A couple of days ago, a friend texted me. “Have you read Superman #39?” She’s a fan of superhero comics, but is not a regular reader. However, she was moved by the one-off story about the Man of Steel taking some cancer-stricken kids on the adventure of a lifetime. No doubt, she also remembered the story about John Rossi, the Salt Lake City photographer who had dressed up disabled and sick children as members of the Justice League, and then put them on posters.

With the latest issue of Superman, we have a case of art imitating life. Peter J. Tomasi and Patrick Gleason’s “Goodnight Moon” is an old-fashioned Superman story aimed at kids of all ages. A self-contained adventure, it gives us a Man of Steel who is unabashedly good, and a true symbol of hope.

Drawn by Barry Kitson, with additional inks by Scott Hanna, and colors by Gabriel Eltreb, Superman #39 represents a good jumping-on point for casual fans who may only know the character through DC’s cinematic outings, including Zack Snyder’s Man of Steel and Batman v Superman: Dawn of Justice.
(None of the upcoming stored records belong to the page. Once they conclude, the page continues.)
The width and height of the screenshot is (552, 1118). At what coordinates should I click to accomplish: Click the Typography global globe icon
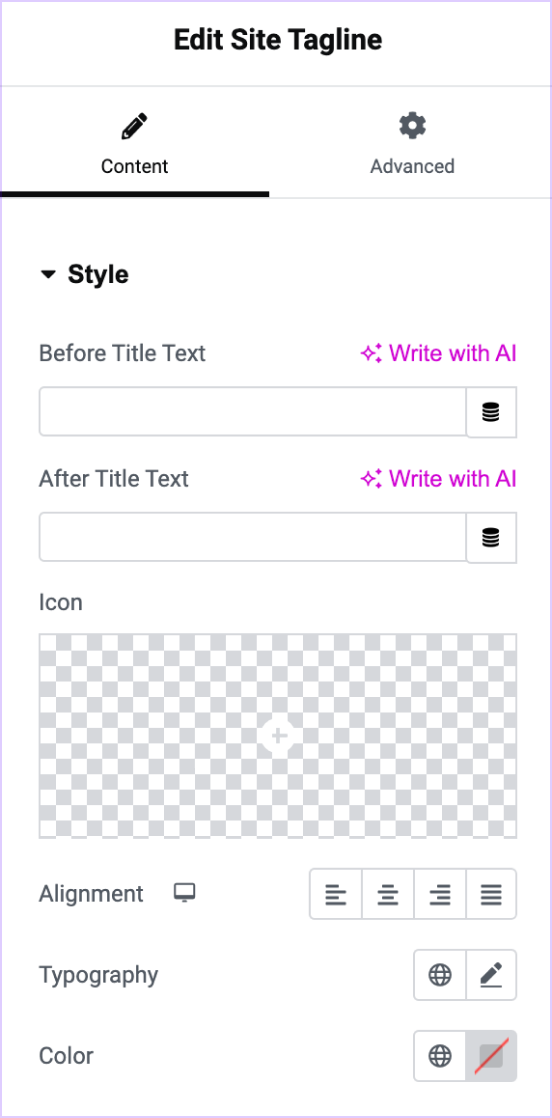point(440,974)
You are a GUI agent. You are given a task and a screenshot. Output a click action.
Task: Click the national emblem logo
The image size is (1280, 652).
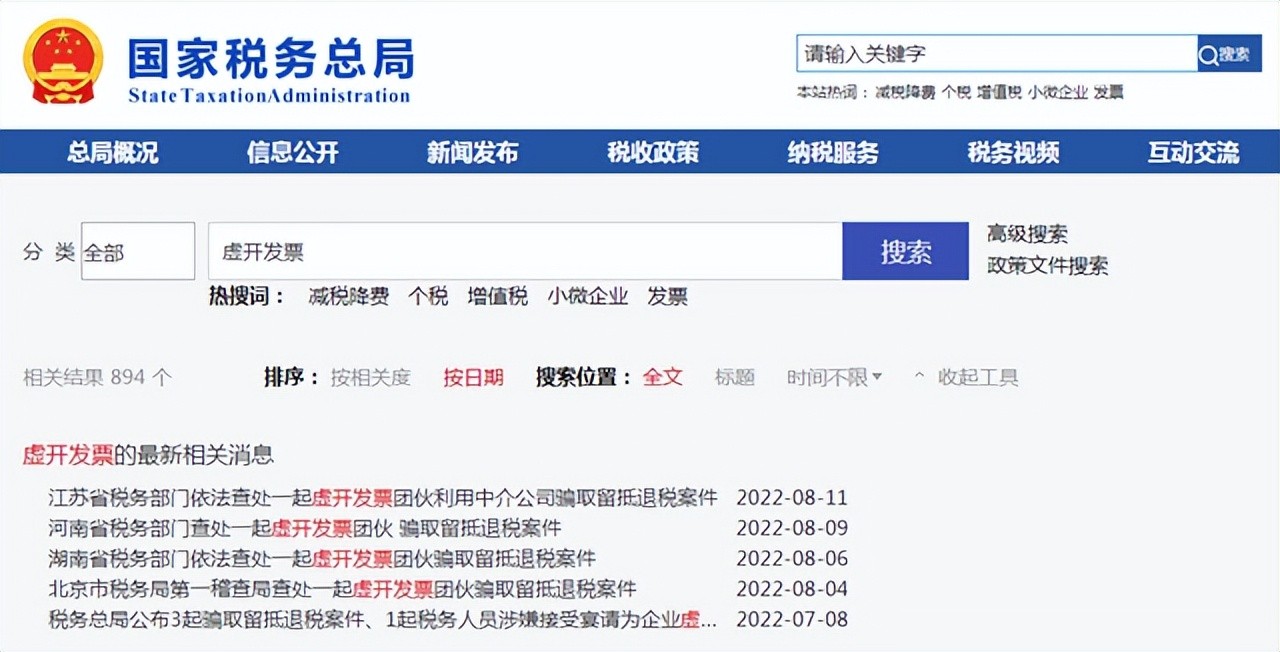click(62, 62)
RELATED:Photographer Transforms Sick and Disabled Kids Into Justice League

I have to admit to a certain fondness for Snyder’s filmic take on Superman. The idea that Clark isn’t perfect and has to grow into the role works well within the narrative structure of a motion picture. The fact that he must deal with the consequences of his powers, and the aftermath of murdering Zod, on his way to become a beacon of hope, lends a real world feel to the character. That people have misgivings about Superman in Snyder’s films also adds a touch to reality to the story. After all, history shows that humans don’t take kindly to difference, and that we tend to tear down those who offer us hope.

But then again, Superman doesn’t exist in the real world.

Still, Snyder’s take on Superman is only one of many interpretations of the hero. It isn’t as extreme as Frank Miller’s idea that the Man of Steel is a “boy scout,” and therefore boring, but it is somewhat critical of the mythos.